A Circular Nº 2.175, emitida pelo Banco Central do Brasil em 06/05/1992, introduz mudanças significativas no Plano Contábil das Instituições do Sistema Financeiro Nacional (COSIF) e estabelece novas obrigações de recolhimento compulsório.
Foi criado o subtítulo "Contribuição Social e Tributos Federais" (código 9.0.1.30.40-9) no título "Responsabilidades por Garantias Prestadas" para registrar fianças outorgadas para interposição de recursos fiscais e execuções fiscais originários de contribuição social e tributos federais. Além disso, a nomenclatura do subtítulo "No País" foi alterada para "No País - Outras" (código 9.0.1.30.10-0).
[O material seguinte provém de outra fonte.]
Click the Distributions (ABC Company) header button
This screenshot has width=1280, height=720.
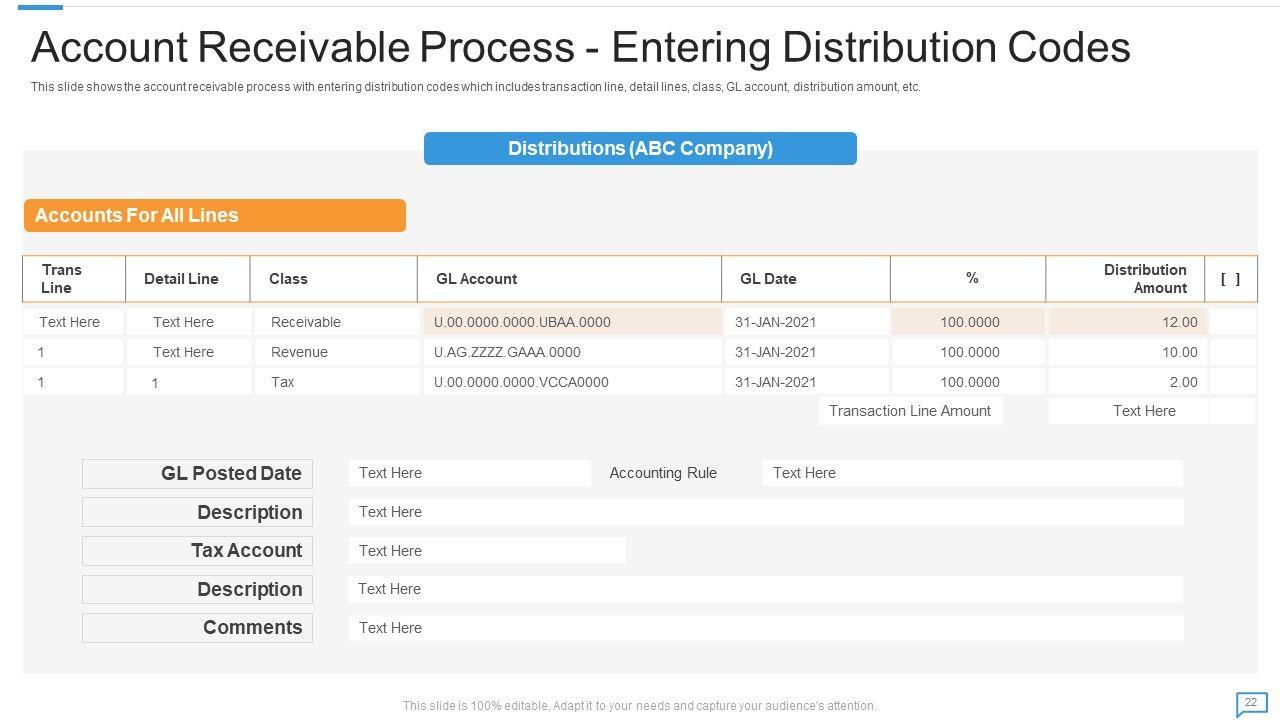[640, 149]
Instituiu-se o recolhimento compulsório sobre os saldos diários inscritos no novo subtítulo, exigindo que as instituições financeiras mantenham recolhida no Banco Central uma importância equivalente a 100% do acréscimo de garantia verificado em relação à data-base de publicação da circular ou a 60% do saldo diário do subtítulo, o que for menor.
A exigibilidade de recolhimento deve ser cumprida exclusivamente em espécie, e os valores recolhidos serão remunerados segundo índice a ser fixado pelo Diretor de Política Monetária e divulgado pelo Departamento de Operações Bancárias (DEBAN).
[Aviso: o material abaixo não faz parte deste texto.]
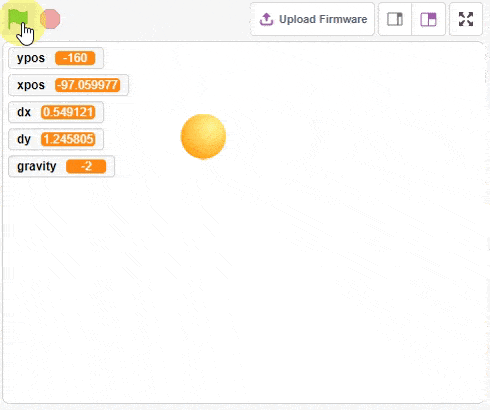Screen dimensions: 490x410
Task: Click the dy value 1.245805
Action: click(68, 139)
As instituições financeiras sujeitas ao recolhimento compulsório devem informar diariamente, via correio eletrônico (transação PMSG750 do SISBACEN) ou fax, à representação regional do DEBAN, os seguintes dados:
Saldo do subtítulo 9.0.1.30.40-9 na data-base de publicação da circular.
Saldo base corrigido pela Taxa Referencial Diária (TRD).
Saldo do subtítulo na data da posição objeto da informação.
Acréscimo: diferença entre o saldo atual e o saldo base corrigido.
Limite máximo de recolhimento: 60% do saldo atual.
Exigibilidade de recolhimento: menor valor entre o acréscimo e o limite máximo.
Instituições que não possuam saldo no subtítulo 9.0.1.30.40-9 estão desobrigadas de enviar as informações. A não remessa das informações no prazo máximo resulta em multa de CR$ 500.000,00 por dia útil de atraso, atualizada mensalmente pela TR.
Eventual deficiência no recolhimento sujeita a instituição ao pagamento de custo sobre o valor da insuficiência, calculado com base na taxa média ajustada de todas as operações de financiamento registradas no Sistema Especial de Liquidação e de Custódia (SELIC), acrescida de juros de 30% ao ano.
Toda movimentação financeira do recolhimento será processada via conta "Reservas Bancárias" do titular/convenente. Instituições que não detenham essa conta devem firmar convênio com um banco múltiplo com carteira comercial, banco comercial ou caixa econômica.
A Circular entra em vigor na data de sua publicação.